And it is fair to say that Patric possesses a dark turn of imagination. In one story, a narrator doing laps in a public pool spots what looks like a severed finger. He passes over it, incredulously, turn after turn. Having determined that the submerged digit is nothing more than a sick joke, the swimmer reaches for the pool’s edge with a bleeding, denuded hand.
In another, the narrator, holed up in a child’s bedroom in a strange house, kept as though a prisoner by an elderly couple, becomes obsessed by the next-door neighbours. In the small-hours aftermath of a party at their home the man breaks in and, having surprised the young son of the household, strangles him.
In story after story, violence, humiliation and general ennui are recast using different characters or milieus. Tiny wormholes start to open between them as images of, say, birds, knives, alcohol or pornography begin to pile up.
This is not a jolly collection, though it can press up so close to the edge of determined profundity that it flirts with bathos. Take this, from Dead Sun, in which a husband in Venezuela returns to Australia and his dying wife:
He’d tried to get home as soon as feasible, even so it was months longer than he’d intended. He arrived to find her in a hospital bed, unconscious much of the time; she’d gone from receiving treatment in recovery to being moved to palliative care. Not merely in pain — agonised without the liquid painkiller entering her bloodstream via a drip. Dreamy and soulless in her drug-drowned eyes. Catching a hold of her writhing hands and trying to calm her and wishing he could sink his teeth into her neck like a vampire and suck out the diseased blood that was destroying her body.
The major problem isn’t tone and language, however; Patric is always capable of an elegant sentence; he can set a suitably hectic, anxious, or oppressive mood. It is the fractured, partial, restless nature of his fabulism — a method that shuts the reader off from the possibility of real feeling and insight rather than blowing the doors off their hinges — that diminishes the work.

### Activity
Quote the stretch of the review above from "And it is fair" through "household, strangles him.", word for word.

### Supplied data
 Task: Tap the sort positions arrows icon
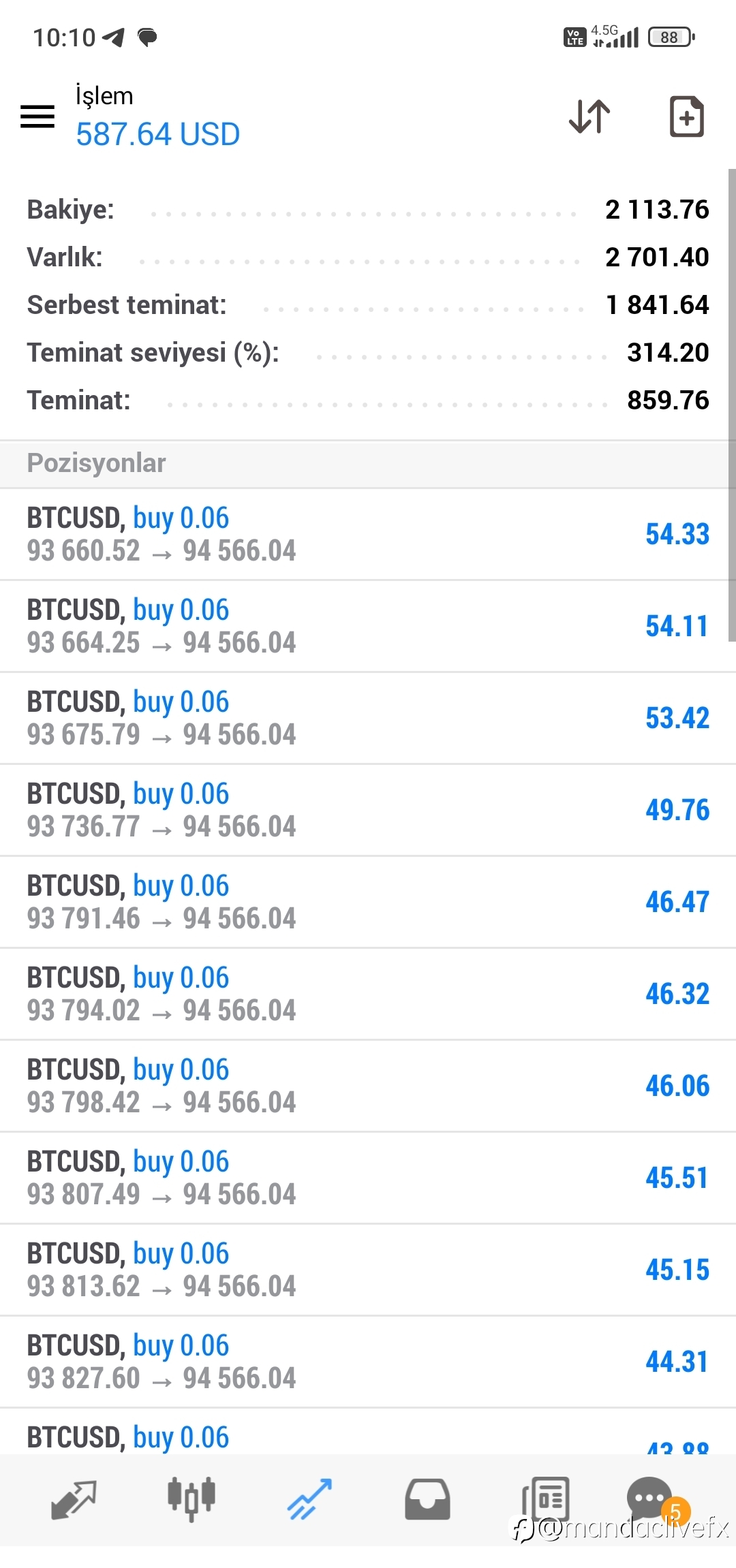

### Solution
And it is fair to say that Patric possesses a dark turn of imagination. In one story, a narrator doing laps in a public pool spots what looks like a severed finger. He passes over it, incredulously, turn after turn. Having determined that the submerged digit is nothing more than a sick joke, the swimmer reaches for the pool’s edge with a bleeding, denuded hand.
In another, the narrator, holed up in a child’s bedroom in a strange house, kept as though a prisoner by an elderly couple, becomes obsessed by the next-door neighbours. In the small-hours aftermath of a party at their home the man breaks in and, having surprised the young son of the household, strangles him.